The celebrant of the Mass I went to yesterday said that if people asked us afterward if it was Ash Wednesday, we had permission to answer: “No. Why do you ask?”

It was the kind of benign joke meant to fade faster than the smudge on your forehead, but it came back to me last night while watching a local political news show on which one of the regular guests made sure to note the ashes on his forehead and declare it a true sign of what he called “RC” – “real Christianity, baby! Roman Catholicism!” The guest was Curtis Sliwa, founder of the Guardian Angels and by now just another more-or-less tolerated presence on the New York media and politics scene. So maybe it was only to be expected that he’d follow this by bending his bicep and proclaiming (here I paraphrase, because the clip isn’t available) that Ash Wednesday is the day “we RCs get to flex our Catholic muscle!”

Another joke, more stupid than benign, but maybe less benign than bellicose. I can imagine many viewers not recognizing it as humor, and maybe others willing to see it as an attempt at such, but also identifying in it something defensive if not hostile (never mind at odds with the gospel message of the day). Plus, he did it on TV.

Sliwa wore his ashes to work on Wednesday, like many other Catholics, as this National Catholic Register story details. Among them was another TV personality, Tony Reali of ESPN sports talk show “Around the Horn.” He’s done it for a number of years, though he notes in the story that he’s struggled “with the publicness” of it, his main worry being that non-Catholics might criticize his decision as an effort to force his faith on others.

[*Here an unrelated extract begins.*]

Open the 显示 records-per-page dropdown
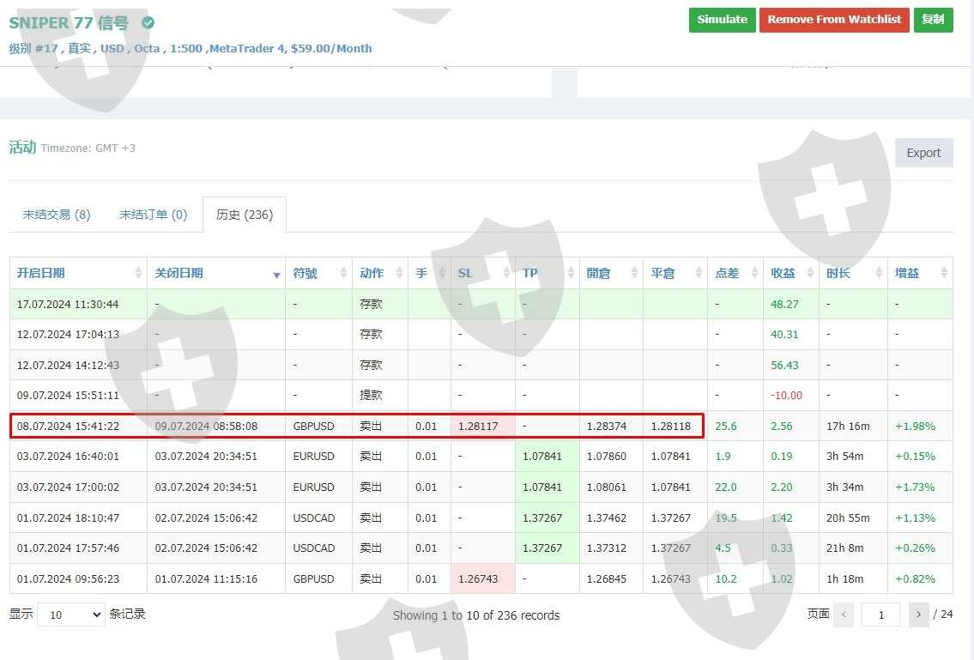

Are there degrees of “publicness”? Is walking along the sidewalk different from sitting at your desk or running a large meeting—or going in front of the camera and into people’s living rooms? Forget about workplace policies. When and where does the silent or quiet evangelization become too noisy, the public expression of faith too pushy? Is it only at the point when someone like Sliwa comes in off the street and gets on the air?